## Exercise task
Shift the coordinates in the items below by adding 146 to every number in them, and reproduce each item's line in full with its request. Leave the pictures out of your answer.

[START Provided data]

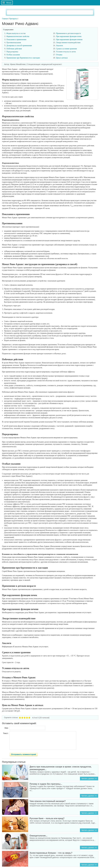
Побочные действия (14, 49)
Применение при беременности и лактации (23, 58)
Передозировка (12, 52)
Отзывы (59, 55)
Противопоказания (13, 42)
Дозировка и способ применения (19, 45)
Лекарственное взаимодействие (68, 42)
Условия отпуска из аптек (66, 52)
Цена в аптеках (62, 58)
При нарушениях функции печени (69, 39)
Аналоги (59, 45)
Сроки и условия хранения (66, 49)
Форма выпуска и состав (16, 33)
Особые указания (13, 55)
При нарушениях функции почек (69, 36)
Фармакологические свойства (18, 36)
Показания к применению (16, 39)
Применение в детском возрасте (68, 33)
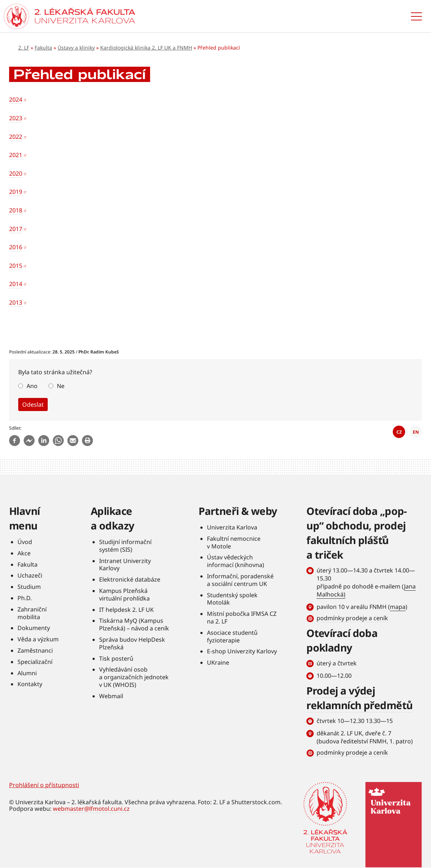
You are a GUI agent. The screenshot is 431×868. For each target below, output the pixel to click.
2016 (16, 247)
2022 (16, 137)
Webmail (111, 696)
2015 (16, 266)
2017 (16, 229)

[END Provided data]

## Problem solution
Побочные действия (160, 195)
Применение при беременности и лактации (169, 204)
Передозировка (158, 198)
Отзывы (205, 201)
Противопоказания (159, 188)
Дозировка и способ применения (165, 191)
Лекарственное взаимодействие (214, 188)
Условия отпуска из аптек (212, 198)
Цена в аптеках (208, 204)
При нарушениях функции печени (215, 185)
Аналоги (205, 191)
Сроки и условия хранения (212, 195)
Форма выпуска и состав (162, 179)
Особые указания (159, 201)
При нарушениях функции почек (215, 182)
Фармакологические свойства (164, 182)
Показания к применению (162, 185)
Применение в детском возрасте (214, 179)
You are a GUI agent. The screenshot is 431×868. For each target below, output the pixel to click.
2016 (162, 393)
2022 (162, 283)
Webmail (257, 842)
2015 (162, 412)
2017 (162, 375)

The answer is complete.